4. EFbeta-scaffold and Two-step Ca²⁺-Binding Mechanism

  • Step 1: Ca²⁺ binds N-terminal loop, stabilizing the “incoming” helix.
  • Step 2: EFβ-scaffold flexibility allows exiting helix reorientation, enabling C-terminal Glu ligand to complete Ca²⁺ coordination.
  • This mechanism explains:
    • Conformational shifts in sensors vs. buffers.
    • Coordination between loop parts and helical motion.
  • Key movement (~2 Å shift) of Glu is critical to driving domain opening.

5. Functional Diversity and Structural Features

  • Different EF-hand proteins utilize various domain opening extents:
    • Calmodulin: ∼40° interhelical change.
    • Calpain: ~18°.
    • Calcyclin: Minimal change.
  • First ligand position affects flexibility:
    • Asp-ligated EF-hands (e.g., Calmodulin, Osteonectin): Large opening needed.
    • Carbonyl-ligated EF-hands (e.g., Calcyclin, Calpain): Simpler pivot, less domain opening.
  • Electrostatic repulsion among negative residues may favor open loop even without Ca²⁺.

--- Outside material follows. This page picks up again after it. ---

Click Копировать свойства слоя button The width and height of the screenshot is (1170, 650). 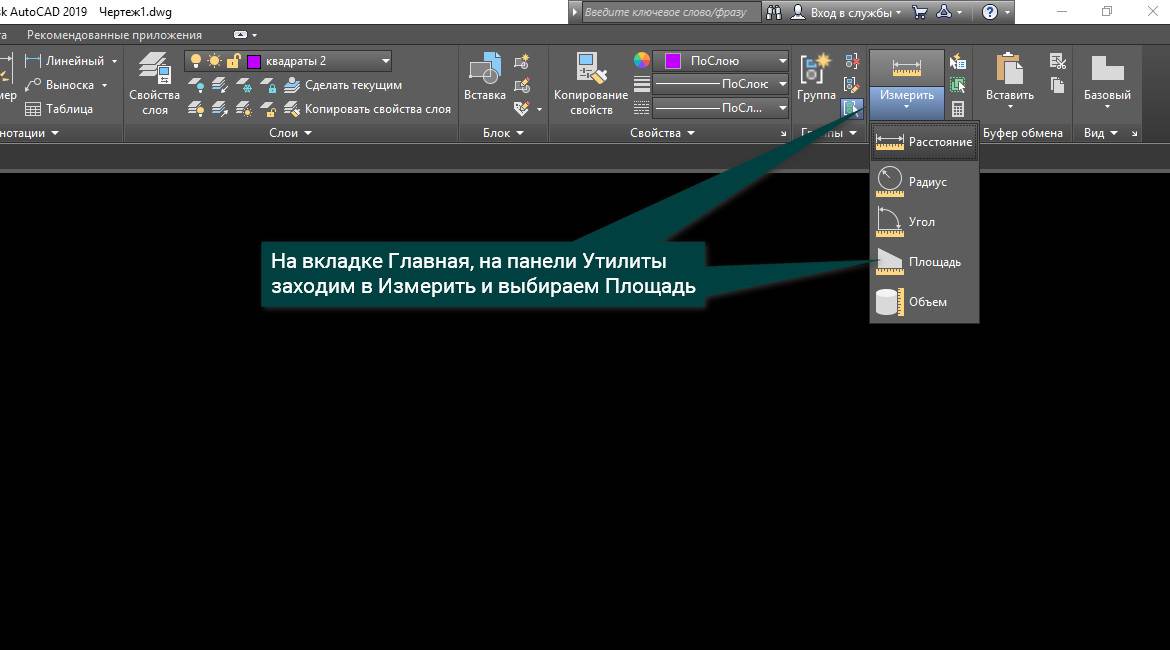376,109
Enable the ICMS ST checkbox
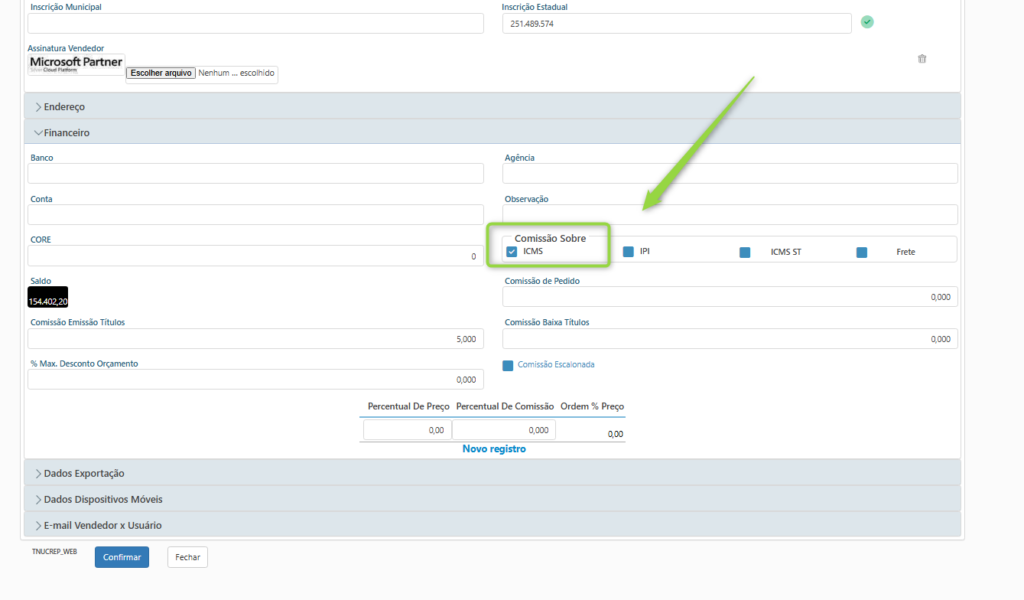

6. Other Structural and Functional Insights

  • TnC vs. CaM roles:
    • TnC N-terminal: Specialized Ca²⁺ switch for muscle contraction.
    • CaM: Broad Ca²⁺ sensor, regulating many targets via conformational adaptability.
  • C-terminal domains:
    • TnC: Structural role, stabilizing troponin complex.
    • CaM: Both structural and regulatory, high Ca²⁺ affinity.
  • Helical and linker influences:
    • Exiting helix stability determines response to incomplete Ca²⁺ binding (e.g., Calbindin D9k).
    • Short linkers (CaM, TnC) facilitate coupled motion; longer flexible linkers (S100) allow independent domain shifts.

7. RD’s Take and Learning

  • RD loves the EFβ-scaffold model—a unifying mechanism explaining how Ca²⁺ induces diverse responses.
  • Distinction between sensor vs. buffer proteins is elegantly explained by strain release and conformational opening.
  • The coordination between N- and C-terminal loops, and flexibility of the β-scaffold, are critical in EF-hand biology.
  • RD finds the discussion of ligand identity at the first loop position shaping the opening angle very insightful—relevant for understanding EF-hand adaptability.
  • Concept of paired EF-hands and linker flexibility offers broader context for EF-hand protein engineering or analysis.

Take-home Messages

  • EF-hands are versatile Ca²⁺-binding motifs, using N-terminal flexibility and C-terminal conservation to balance function and stability.
  • EFβ-scaffold model explains two-step Ca²⁺ binding and domain opening.
  • Conformational diversity (e.g., in CaM vs. TnC vs. S100) arises from structural features like loop length, ligand identity, and linker flexibility.
  • Understanding these mechanisms is key to appreciating how EF-hand proteins regulate diverse cellular processes.
  • RD sees this as a foundational paper for understanding Ca²⁺ signaling proteins, blending structural biology with functional insights.